I was reading the article “ Equivalent Cohomology & # 39; & # 39; from L.W. Your. On page 3 (on page 425) describe any $$S ^ 1$$ the equivalent 2n form in a compact and oriented smooth multiple M is given by $$alpha = omega_ {2n} + cdots + u ^ n$$. Where $$u in H * {S ^ 1} (pt; mathbb {R})$$ Y $$omega_ {2j}$$ is a $$S ^ 1$$-informant 2j in $$M$$.

$$underline {Ques-1}$$ :

Let's take a $$S ^ 1$$ equivalent to 2 in M, then, clearly, one should get a $$S ^ 1$$ equivalent form 3 per $$d_g ( alpha_2) = d_g ( alpha_2) ( omega_2 + omega_0 u)$$, where $$omega_2$$ is a $$S ^ 1$$ invariant form 2, $$omega_0$$ is a $$S ^ 1$$ invariant soft function and $$d_g$$ the equivalent external derivative, defined by $$d_g ( alpha) (X) = (d + i_ {X ^ { #}}) ( alpha (X))$$.

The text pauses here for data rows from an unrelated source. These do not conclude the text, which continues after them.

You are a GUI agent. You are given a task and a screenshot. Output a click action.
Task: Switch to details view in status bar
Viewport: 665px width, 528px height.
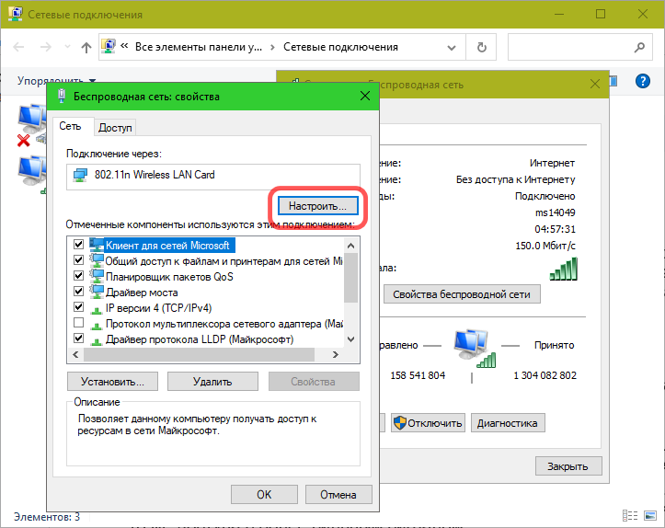tap(631, 516)
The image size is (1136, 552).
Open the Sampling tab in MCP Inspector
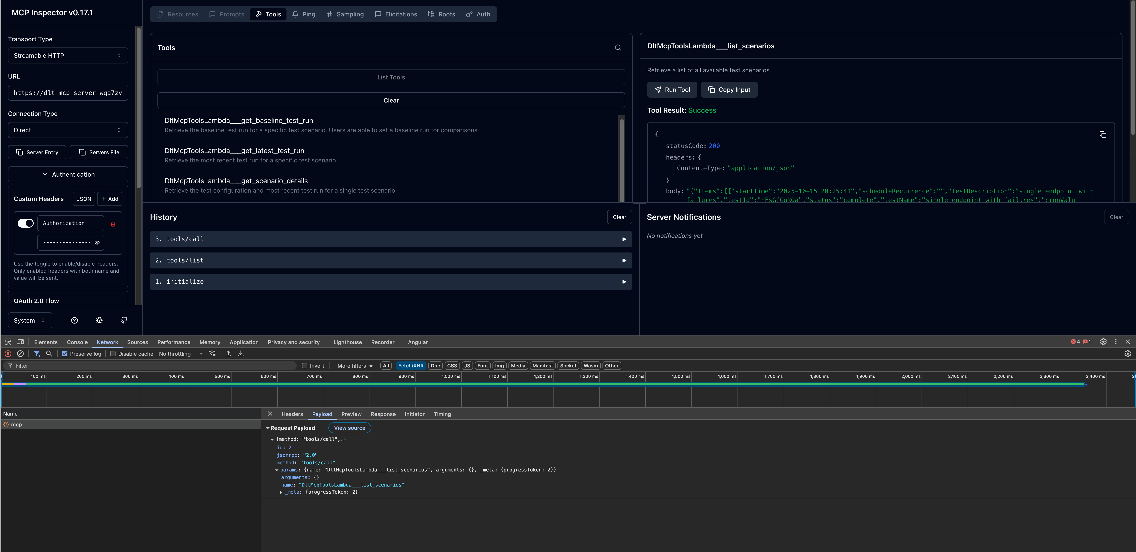[x=345, y=14]
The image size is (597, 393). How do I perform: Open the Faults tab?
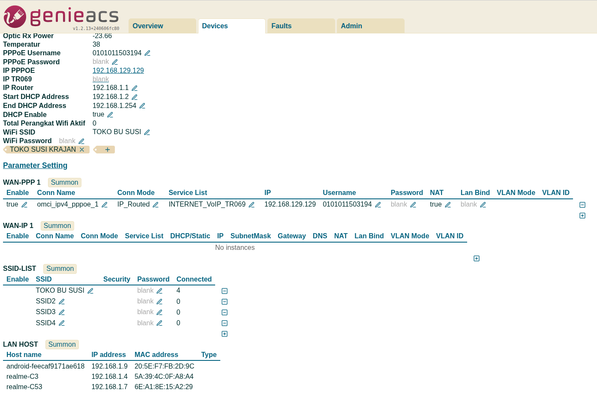(282, 26)

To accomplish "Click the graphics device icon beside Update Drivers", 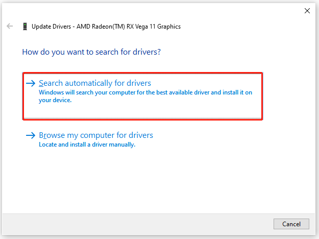I will click(x=25, y=27).
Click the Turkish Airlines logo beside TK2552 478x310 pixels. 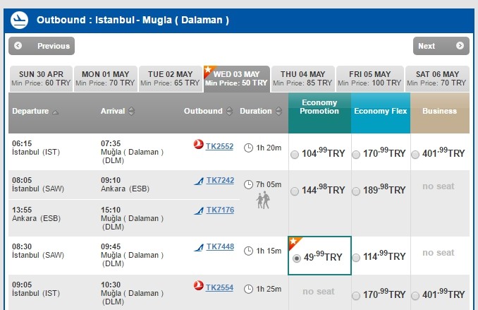point(198,145)
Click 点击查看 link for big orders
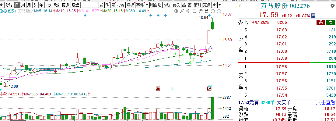The height and width of the screenshot is (121, 336). click(x=326, y=102)
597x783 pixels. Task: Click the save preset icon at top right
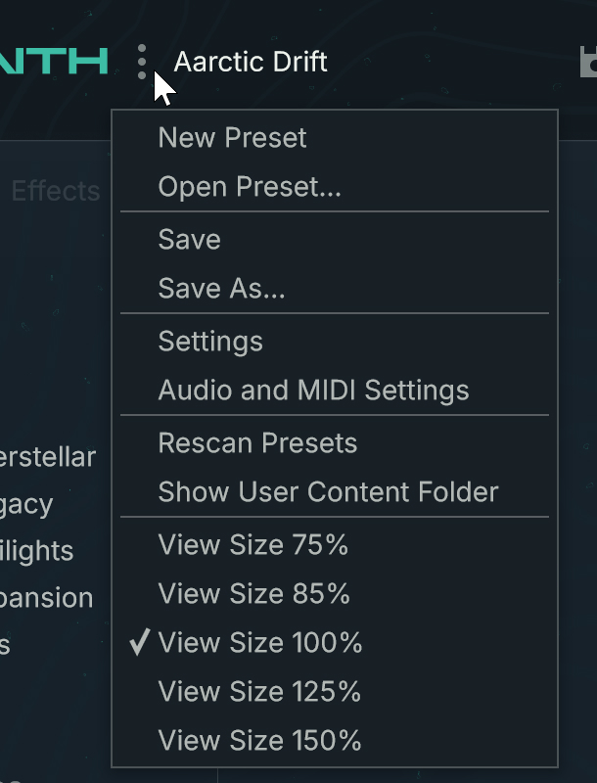589,61
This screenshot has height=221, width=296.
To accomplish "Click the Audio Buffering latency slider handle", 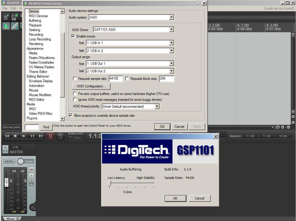I will tap(110, 183).
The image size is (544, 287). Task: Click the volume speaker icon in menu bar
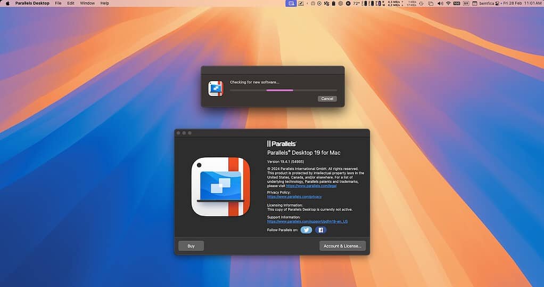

But $$d_g = d omega_2$$ + second term that implies the contraction of a zero form. So how is an equivalent form 3? Can someone help me please?
Or the only equivalent forms in M ​​are the even forms?

$$underline {Ques-2}$$ :

Since M can be embedded in some $$mathbb {R} ^ n$$ (Whitney's inclusion theorem), so I'm curious to know that we can think in some way (maybe extension is a correct word to use) the above $$S ^ 1$$ equivalent form 2 as a $$S ^ 1$$ equivalent form 2 in some $$mathbb {R} ^ n$$?

If possible, it should be explicitly expressed in terms of some $$f dx wedge dy$$ For some f, something like this, I guess.